(Publicado en República de las ideas, aquí)
¿Cuánto vale la continuidad de José Luis Rodríguez Zapatero en La Moncloa? Esa es la pregunta que, como negro presagio, inaugura un nuevo curso político marcado por el paro, el déficit, la deuda creciente y el desmoronamiento de las instituciones. ¿Cuánto vale? Valer, lo que se dice valer, vale poco; pero nos va a costar un Potosí.
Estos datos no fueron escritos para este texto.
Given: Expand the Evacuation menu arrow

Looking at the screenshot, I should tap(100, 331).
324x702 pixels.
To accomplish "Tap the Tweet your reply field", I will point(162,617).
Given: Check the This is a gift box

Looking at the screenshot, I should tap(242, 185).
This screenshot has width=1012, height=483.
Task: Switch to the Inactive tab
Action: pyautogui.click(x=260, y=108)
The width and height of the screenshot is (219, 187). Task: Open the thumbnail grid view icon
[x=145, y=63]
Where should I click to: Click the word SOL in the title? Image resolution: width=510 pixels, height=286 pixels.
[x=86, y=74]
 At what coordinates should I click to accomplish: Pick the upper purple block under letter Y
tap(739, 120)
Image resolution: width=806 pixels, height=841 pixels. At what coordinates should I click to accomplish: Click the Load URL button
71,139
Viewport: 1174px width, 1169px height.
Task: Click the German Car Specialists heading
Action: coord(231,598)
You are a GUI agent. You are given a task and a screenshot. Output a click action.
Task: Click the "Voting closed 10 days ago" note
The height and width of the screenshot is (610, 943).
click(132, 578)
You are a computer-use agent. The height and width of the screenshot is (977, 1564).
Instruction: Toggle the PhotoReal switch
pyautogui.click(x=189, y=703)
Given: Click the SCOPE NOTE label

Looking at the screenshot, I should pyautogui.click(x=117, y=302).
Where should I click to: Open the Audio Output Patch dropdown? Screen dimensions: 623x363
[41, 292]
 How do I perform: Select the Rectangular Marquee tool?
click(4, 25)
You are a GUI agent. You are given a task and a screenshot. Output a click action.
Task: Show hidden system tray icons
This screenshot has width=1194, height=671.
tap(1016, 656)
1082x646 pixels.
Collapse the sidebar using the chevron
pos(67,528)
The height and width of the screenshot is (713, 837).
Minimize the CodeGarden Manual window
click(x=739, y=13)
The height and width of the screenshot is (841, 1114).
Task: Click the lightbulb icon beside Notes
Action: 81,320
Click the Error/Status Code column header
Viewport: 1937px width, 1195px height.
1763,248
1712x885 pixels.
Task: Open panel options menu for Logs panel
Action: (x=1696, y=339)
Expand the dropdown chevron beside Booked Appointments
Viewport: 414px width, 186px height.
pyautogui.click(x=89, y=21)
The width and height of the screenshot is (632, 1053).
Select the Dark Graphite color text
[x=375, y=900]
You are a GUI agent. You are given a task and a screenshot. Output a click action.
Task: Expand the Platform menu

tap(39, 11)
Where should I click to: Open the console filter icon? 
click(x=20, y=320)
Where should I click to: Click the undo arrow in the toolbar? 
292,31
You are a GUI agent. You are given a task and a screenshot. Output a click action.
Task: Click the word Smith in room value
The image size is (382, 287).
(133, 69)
El presidente del Gobierno, ya en actitud descarada, está dispuesto a pagar cualquier precio por seguir siéndolo y los grandes buitres presupuestarios, tal que José Erkoreka, ya vuelan en círculo sobre su cabeza.
El espectáculo resulta, éticamente, nauseabundo; políticamente, desesperanzador; económicamente, suicida y apunta con señales de alarma la caducidad de nuestra vigente partitocracia.
A la presente legislatura le quedan todavía, teóricamente, dieciocho meses de vida; pero, dentro de los márgenes de la decencia política, es poco probable que el Gobierno consiga sacar adelante los Presupuestos para 2.011. Zapatero se ha quedado solo. Únicamente le queda el camino de Esaú, venderle su “primogenitura” a Jacob por un plato de lentejas; pero los “jacobes” de nuestros días, los nacionalistas vascos y catalanes, no se conforman con las legumbres, ni aunque se les añadan chorizo, morcilla y tocino.
Esa es la nuez de nuestro momento político. En una democracia asentada y madura, verdaderamente parlamentaria y solidamente representativa, los ocupantes de todos los escaños del Congreso coinciden en una doble intención, el bienestar de la Nación y la fortaleza del Estado. Sus diferencias son, básicamente, metodológicas y procedimentales. Cada uno de los grupos puede tener, dentro del objetivo común, distintas propuestas para su consecución. Aquí, en España, no es así. El objetivo es plural, diverso y hasta contradictorio y opuesto.
Cuando, por ejemplo, un diputado como Erkoreka le ofrece su apoyo al Gobierno, ¿lo hace en coincidencia finalista con él? Sabemos que no es así. Suponiendo que, más allá de su patológico egocentrismo, Zapatero pretenda el bien de la Nación no es ese, ni puede serlo, el deseo de quien se siente parte de otra Nación diferente.
Aquí, a poca seriedad que se exijan los dos grandes partidos mayoritarios, representantes de más de las cuatro quintas partes de los españoles todos, no es perpetuable la mentira creciente del pacto coyuntural con los nacionalistas que, sin engañar a nadie, se dicen secesionistas. Esa es un confortable pantomima para quien ocupa turno de poder; pero hay pactos, como los que ahora necesita el PSOE, que en sí mismos constituyen un gran fraude a los ciudadanos, una traición al espíritu y la letra de una Constitución, que, dicho sea de paso, esta clamando ya – aún en la inoportunidad del momento económico – por una revisión a fondo.
Esperar un gesto de grandeza por parte de Zapatero sería tan absurdo como esperar de Mariano Rajoy una idea concreta y una decisión drástica; pero, como decían los clásicos, tripas mueven pies. Las próximas elecciones autonómicas en Cataluña, a finales de octubre, marcan un punto de inflexión en las inercias vigentes que sería insensato no tener previsto. El Gobierno se debate entre la angustia de no poder sacar adelante el Presupuesto y la tentación de ponerle precio patriótico a cualquier colaboración y ayuda. Mal asunto. Lo lógico sería pensar en unas elecciones anticipadas; pero no van por ahí, en lo que tenemos visto, las ansias de poder que alimentan a Zapatero.
A ojo de buen tasador, la continuidad de Zapatero como presidente de Gobierno no vale nada. Es más, sería rentable para la Nación pagar algo por su salida anticipada de La Moncloa; pero esas cosas del poder no funcionan, solo, con los trucos del mercado. Lo único que, con solvencia, puede anticiparse, es que nos aguarda un curso político más incierto y empobrecedor, más tenso y difícil, que el anterior. Para abrir boca, tenemos una huelga general convocada para dentro de un mes.